Someone has convinced you that every guy embodies one of only 3 options.
He is either manipulating you?
Or he is being totally honest with you right now.
Because life always lays out neatly like this doesn’t it?
YOU’RE never a blend of anything are you?
She introduced the idea of the manipulator by talking about the concept of “negging.” The pickup artists teach guys to tease girls and make fun of them in various ways as a method to create attraction.
This actually works.
At least with some girls.
Admittedly girls who display an element of emotional insecurity.
The most famous advocate of this technique is David D’Angelo.
He says if you treat a girl sort of like she is your kid sister?
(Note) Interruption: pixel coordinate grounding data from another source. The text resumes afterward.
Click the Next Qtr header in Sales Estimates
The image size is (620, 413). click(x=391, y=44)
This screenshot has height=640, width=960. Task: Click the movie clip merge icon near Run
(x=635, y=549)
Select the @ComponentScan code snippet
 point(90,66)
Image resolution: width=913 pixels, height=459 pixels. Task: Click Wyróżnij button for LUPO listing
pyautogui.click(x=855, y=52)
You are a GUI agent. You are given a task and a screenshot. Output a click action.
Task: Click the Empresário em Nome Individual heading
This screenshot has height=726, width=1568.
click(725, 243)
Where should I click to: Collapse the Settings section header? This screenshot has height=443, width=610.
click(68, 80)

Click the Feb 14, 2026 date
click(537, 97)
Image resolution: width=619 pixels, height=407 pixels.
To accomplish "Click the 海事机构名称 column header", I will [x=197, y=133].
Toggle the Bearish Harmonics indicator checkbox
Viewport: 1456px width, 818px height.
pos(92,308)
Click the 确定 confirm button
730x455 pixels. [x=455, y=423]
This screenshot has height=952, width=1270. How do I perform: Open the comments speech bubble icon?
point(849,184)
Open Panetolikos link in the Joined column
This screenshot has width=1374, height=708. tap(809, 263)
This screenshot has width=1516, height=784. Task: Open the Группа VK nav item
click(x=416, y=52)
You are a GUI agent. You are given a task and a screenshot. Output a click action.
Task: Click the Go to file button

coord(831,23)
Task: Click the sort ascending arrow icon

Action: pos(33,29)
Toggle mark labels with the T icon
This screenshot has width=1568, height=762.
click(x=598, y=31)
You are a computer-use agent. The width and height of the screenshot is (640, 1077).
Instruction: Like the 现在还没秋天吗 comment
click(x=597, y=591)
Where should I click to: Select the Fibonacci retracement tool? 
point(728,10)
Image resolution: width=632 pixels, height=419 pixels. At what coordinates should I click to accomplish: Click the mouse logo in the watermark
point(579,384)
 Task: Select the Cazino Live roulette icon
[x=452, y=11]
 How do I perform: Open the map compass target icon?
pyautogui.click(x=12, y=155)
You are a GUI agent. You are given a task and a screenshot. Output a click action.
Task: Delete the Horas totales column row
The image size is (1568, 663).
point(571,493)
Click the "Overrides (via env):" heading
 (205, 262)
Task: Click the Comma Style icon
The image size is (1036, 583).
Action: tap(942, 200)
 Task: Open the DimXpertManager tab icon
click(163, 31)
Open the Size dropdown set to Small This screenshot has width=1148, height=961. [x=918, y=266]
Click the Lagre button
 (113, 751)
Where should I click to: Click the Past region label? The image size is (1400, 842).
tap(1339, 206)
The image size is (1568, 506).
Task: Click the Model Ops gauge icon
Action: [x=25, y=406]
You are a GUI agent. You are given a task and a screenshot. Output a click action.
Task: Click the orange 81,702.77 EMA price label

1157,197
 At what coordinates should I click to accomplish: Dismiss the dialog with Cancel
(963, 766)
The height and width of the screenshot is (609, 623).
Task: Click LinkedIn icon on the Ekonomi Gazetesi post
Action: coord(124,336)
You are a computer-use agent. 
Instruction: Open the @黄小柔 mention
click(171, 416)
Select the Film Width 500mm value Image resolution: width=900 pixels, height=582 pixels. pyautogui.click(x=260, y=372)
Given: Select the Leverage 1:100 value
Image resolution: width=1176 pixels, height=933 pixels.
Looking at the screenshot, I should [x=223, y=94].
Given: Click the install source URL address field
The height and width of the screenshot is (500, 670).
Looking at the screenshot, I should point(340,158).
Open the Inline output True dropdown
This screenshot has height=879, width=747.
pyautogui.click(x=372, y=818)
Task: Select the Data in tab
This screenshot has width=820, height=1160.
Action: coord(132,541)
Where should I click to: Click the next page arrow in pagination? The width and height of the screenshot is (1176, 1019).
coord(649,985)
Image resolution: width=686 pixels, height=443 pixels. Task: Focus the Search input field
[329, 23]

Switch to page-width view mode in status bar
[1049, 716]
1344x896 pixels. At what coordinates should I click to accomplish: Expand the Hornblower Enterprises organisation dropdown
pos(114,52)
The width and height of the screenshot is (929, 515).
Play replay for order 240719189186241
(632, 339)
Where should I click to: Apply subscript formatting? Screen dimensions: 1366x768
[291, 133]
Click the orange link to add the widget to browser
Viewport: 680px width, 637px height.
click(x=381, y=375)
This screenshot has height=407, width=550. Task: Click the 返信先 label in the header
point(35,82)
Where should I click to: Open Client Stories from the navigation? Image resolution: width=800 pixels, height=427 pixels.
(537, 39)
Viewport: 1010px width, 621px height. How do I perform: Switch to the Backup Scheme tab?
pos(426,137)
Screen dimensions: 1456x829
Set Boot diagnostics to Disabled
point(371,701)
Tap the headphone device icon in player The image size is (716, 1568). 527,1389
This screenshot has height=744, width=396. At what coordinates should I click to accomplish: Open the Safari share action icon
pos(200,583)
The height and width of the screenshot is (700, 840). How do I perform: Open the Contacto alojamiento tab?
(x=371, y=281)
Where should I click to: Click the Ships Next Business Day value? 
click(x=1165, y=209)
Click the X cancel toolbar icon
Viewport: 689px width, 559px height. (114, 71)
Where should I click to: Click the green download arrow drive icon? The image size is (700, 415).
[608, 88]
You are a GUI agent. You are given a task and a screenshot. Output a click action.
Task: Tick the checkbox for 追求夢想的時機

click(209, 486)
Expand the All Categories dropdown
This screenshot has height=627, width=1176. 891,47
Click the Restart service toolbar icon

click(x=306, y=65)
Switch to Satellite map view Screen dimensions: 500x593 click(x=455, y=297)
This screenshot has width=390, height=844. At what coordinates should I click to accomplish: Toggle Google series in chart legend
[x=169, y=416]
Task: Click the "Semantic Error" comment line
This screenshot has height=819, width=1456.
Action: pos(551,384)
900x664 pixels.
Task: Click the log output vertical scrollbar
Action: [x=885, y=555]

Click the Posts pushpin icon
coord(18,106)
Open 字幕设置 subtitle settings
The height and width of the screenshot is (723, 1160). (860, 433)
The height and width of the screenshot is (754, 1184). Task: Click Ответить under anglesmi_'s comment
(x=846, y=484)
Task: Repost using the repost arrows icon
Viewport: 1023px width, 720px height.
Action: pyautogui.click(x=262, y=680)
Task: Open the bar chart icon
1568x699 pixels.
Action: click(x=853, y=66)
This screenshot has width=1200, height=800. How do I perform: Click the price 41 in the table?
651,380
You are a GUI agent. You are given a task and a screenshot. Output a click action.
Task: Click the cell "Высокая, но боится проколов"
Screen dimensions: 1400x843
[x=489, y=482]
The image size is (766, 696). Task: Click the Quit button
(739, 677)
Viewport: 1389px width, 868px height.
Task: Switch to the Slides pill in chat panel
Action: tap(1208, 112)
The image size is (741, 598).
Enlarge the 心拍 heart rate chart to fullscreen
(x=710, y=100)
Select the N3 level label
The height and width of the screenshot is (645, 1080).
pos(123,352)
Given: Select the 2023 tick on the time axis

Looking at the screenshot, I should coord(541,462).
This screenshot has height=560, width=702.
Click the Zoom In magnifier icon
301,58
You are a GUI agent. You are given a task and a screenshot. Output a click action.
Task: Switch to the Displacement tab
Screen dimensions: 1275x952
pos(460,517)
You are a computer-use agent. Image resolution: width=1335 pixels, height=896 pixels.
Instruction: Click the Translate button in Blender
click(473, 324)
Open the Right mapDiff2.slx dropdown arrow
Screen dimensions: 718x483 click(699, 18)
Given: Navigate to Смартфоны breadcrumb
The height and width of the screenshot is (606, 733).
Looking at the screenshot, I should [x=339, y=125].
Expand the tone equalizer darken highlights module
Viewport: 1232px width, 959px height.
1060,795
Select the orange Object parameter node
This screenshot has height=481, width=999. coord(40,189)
She will totally eat it up!
My friend insists negging is manipulative because you’re not being genuine. When you are negging a girl you are trying to ply her into being attracted to you by treating her wrong.
Then the answer must be to be nice to her right?
Not at all!
If you’re like THAT you’re being deceptive!
When you treat a girl nicely what you’re really doing is just trying to get her to LIKE you.
You’re people pleasing.
You’re not really nice at all.
This is why as a Nice Guy?
With girls you’ll always finish last.
Girls can read you Nice Guys from a mile away and they don’t want anything to do with you. The way you ought to be with girls isn’t to neg them or be nice but to learn to break rapport with them instead.
Sounds like negging right?
The difference is breaking rapport just means being assertive.
It’s not a technique to produce a result.
It just means having your own opinions.
When she says something you genuinely disagree with?
Don’t agree anyway just so she’ll like you.
If you DO agree then agree but if you don’t agree then speak your mind.
This shows her you’re not just trying to please her.
Okay I admit I agree to a certain extent and I teach Nice Guys to BE more assertive. But saying that being nice is being dishonest assumes the only value in relationships is continuous self expression.
What about harmony?
Keeping the peace?
Is it really wrong to avoid unnecessary conflict?
Often people who advocate for breaking rapport this way?
They just end up being OBNOXIOUS.
I find I don’t avoid expressing my opinion because I care whether or not a girl will like me.
I just don’t need the drama that will ensue when she finds out – Shock! – that I’m not compliant.
Because let’s face it girls. While you CLAIM you want total honesty in your relationships? What you often want is for your guy to agree with you. But if he agrees with you too much then that turns you off because you feel like he’s just complying to keep you happy.
This really is a Catch 22 for you guys.
Because you really do want your girl to be happy.
Your biggest frustration with her usually is she’s never CONTENT.
If things aren’t changing all the time she is endlessly restless.
You just want to enjoy your relationship don’t you?
Why does it need to be so complicated?
Because although girls are wired to want you to do what they want?
They are also wired to lose respect for you when you do that.
What do you think guys? Is there any way you can see to escape this historical conundrum or are you destined to be damned if you do and damned if you don’t forever no matter what?